Au microscope, les scientifiques ont remarqué que les blastoïdes présentaient des caractéristiques similaires à celles des embryons de stade 7 (chez les humains, ce stade survient environ 18 à 21 jours après la fécondation). Ce modèle d’embryon de singe a eu tendance à s’effondrer à environ 18 jours de croissance en dehors d’un corps, bien que les chercheurs prévoient d’explorer dans de futures expériences d’autres systèmes qui ont réussi à cultiver des blastoïdes de souris. La création des blastoïdes de singe ne représentait que la moitié de l’expérience : certains ont également été transplantés dans l’utérus de huit singes femelles.
Les scientifiques ont sélectionné des blastoïdes qui avaient été cultivés pendant sept jours, qui présentaient une masse cellulaire interne et externe et une cavité visible, car ce sont des caractéristiques essentielles aux embryons naturels. Chaque singe de substitution a été « imprégné » de 8 à 10 blastoïdes et surveillé à l’aide d’ultrasons et de tests hormonaux au cours des 20 jours suivants.

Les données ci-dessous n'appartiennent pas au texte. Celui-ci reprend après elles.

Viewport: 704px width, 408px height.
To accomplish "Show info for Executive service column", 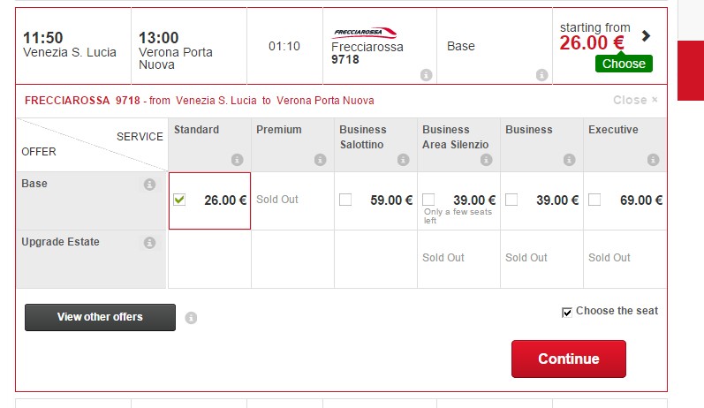I will point(654,159).
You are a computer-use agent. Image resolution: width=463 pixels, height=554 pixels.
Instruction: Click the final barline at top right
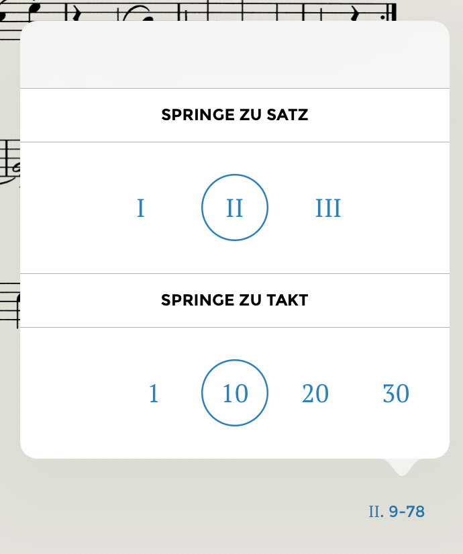tap(391, 11)
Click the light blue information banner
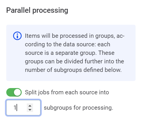The height and width of the screenshot is (123, 141). (x=71, y=53)
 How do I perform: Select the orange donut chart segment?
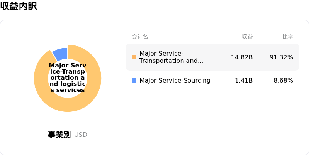(68, 105)
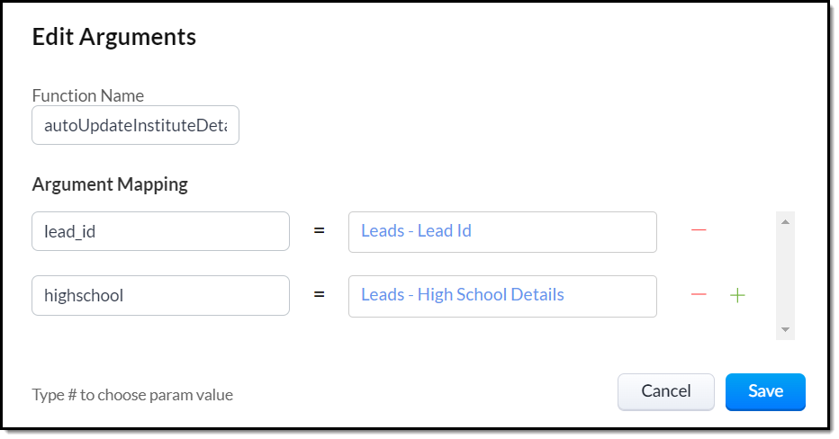Click the 'Type # to choose param value' hint
The image size is (839, 439).
(132, 395)
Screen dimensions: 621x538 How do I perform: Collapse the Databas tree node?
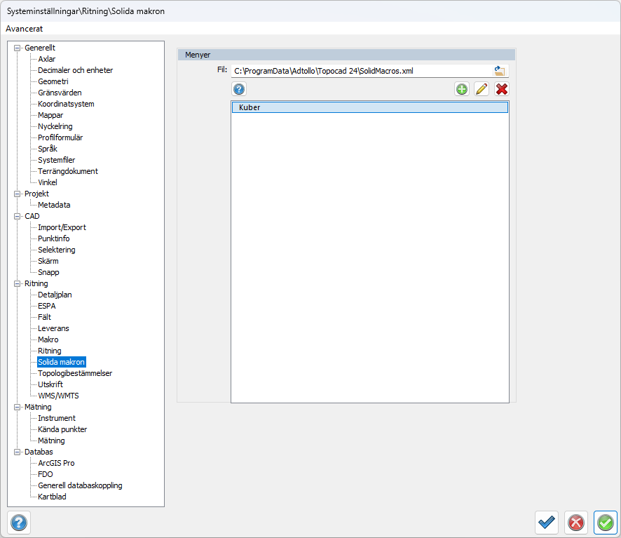click(18, 452)
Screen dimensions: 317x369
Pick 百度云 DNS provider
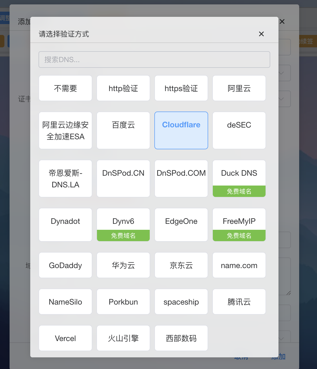pyautogui.click(x=123, y=130)
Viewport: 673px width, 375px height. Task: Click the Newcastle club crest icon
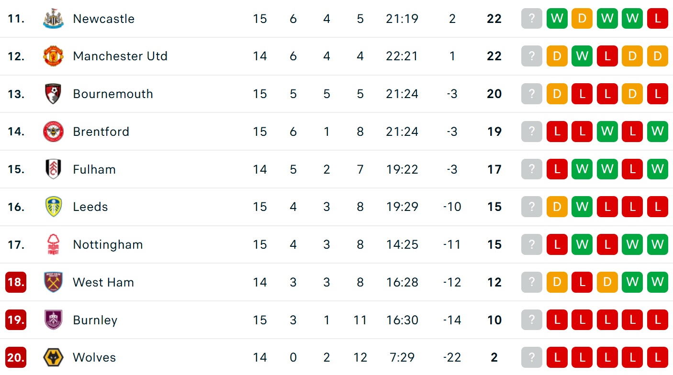tap(53, 19)
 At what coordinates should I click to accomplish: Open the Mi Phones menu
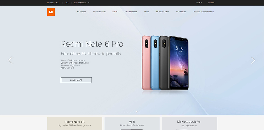click(x=82, y=12)
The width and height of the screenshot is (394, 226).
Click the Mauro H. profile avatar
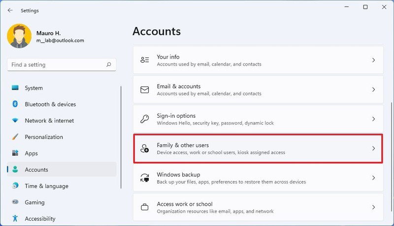[x=19, y=36]
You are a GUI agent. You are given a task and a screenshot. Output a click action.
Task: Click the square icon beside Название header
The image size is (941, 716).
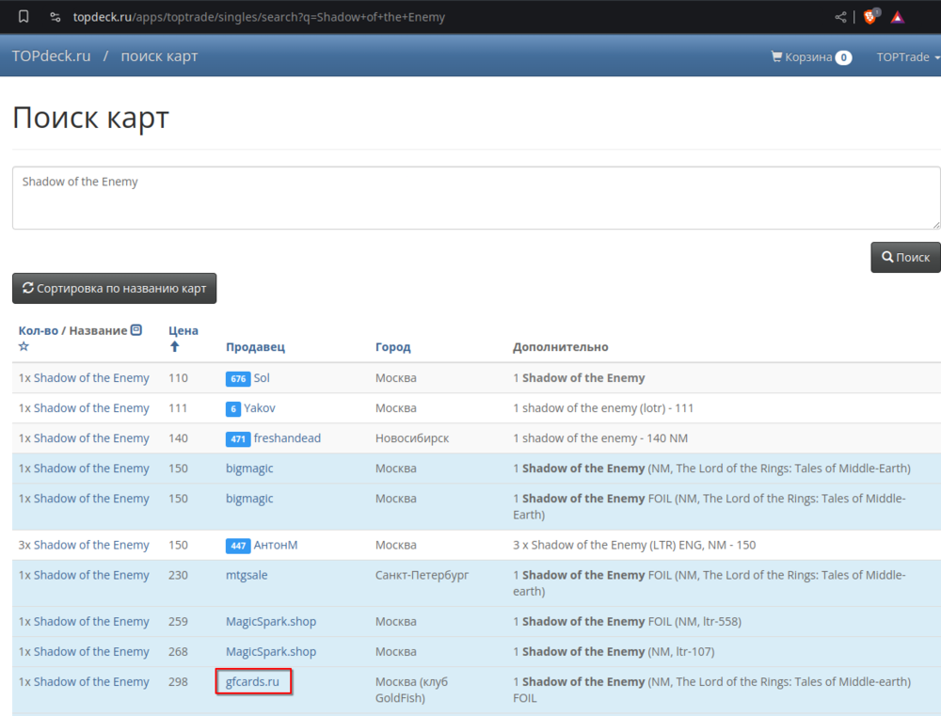click(136, 330)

Les structures ressemblant à des embryons se sont implantées dans trois des mères porteuses, formant des sacs de gestation précoce (la membrane remplie de liquide qui renferme l’embryon et le liquide amniotique) qui ont duré une semaine ou plus après la transplantation. Les mères porteuses présentaient également des taux accrus de progestérone et de gonadotrophine chorionique, hormones associées à la grossesse.
Résumé graphique de l’étude : Un modèle d’embryon de singe cynomolgus présente une gastrulation et un début de grossesse. (Li et col./ Cell Stem Cell)
Toutes les structures embryonnaires avaient entièrement disparu au bout d’une semaine environ, mais le fait qu’elles se soient implantées et qu’elles aient déclenché la libération de ces hormones suggère que, pendant un bref instant, les singes étaient en fait enceintes.
La réalisation d’expériences similaires à l’aide de cellules humaines et de mères porteuses pourrait nous en apprendre beaucoup sur notre propre biologie et sur son potentiel à engendrer des maladies, mais à un coût éthique que peu de personnes seraient prêtes à payer. L’utilisation de macaques s’accompagne de sa propre controverse : les expériences sur les primates de ce type sont interdites dans de nombreux endroits du monde.
L’un des coauteurs de l’étude, le neuroscientifique Qiang Sun, est directeur du centre de recherche sur les primates non humains de l’Académie chinoise des sciences (CAS), où l’expérience a été menée. Au cours de sa carrière, il a créé une paire de macaques clonés, Zhong Zhong et Hua Hua, et il a découvert un raccourci vers la maturité sexuelle en greffant le tissu testiculaire de jeunes macaques sur des souris.
Selon Qiang Sun :
La production rapide et efficace d’un grand nombre de modèles de singes génétiquement modifiés favorisera le développement de modèles animaux pertinents pour les troubles humains et approfondira notre compréhension des mécanismes dans le domaine des sciences de la vie.
D’autres estiment que de telles expériences ne se justifient pas, car les études animales ne permettent pas de prédire de manière fiable les résultats chez l’humain et se traduisent rarement par des traitements concrets.
Zhen Liu, scientifique spécialiste de la reproduction et coauteur de l’étude, a déclaré que l’expérience aiderait à comprendre l’embryogenèse humaine, car les singes sont très proches de l’humain.
Zhen Liu ajoute :
Nous espérons que l’étude de ces modèles permettra d’approfondir notre compréhension du développement embryonnaire humain, et notamment de mettre en lumière certaines des causes des fausses couches précoces.
L’étude publiée dans Cell Stem Cell : Cynomolgus monkey embryo model captures gastrulation and early pregnancy.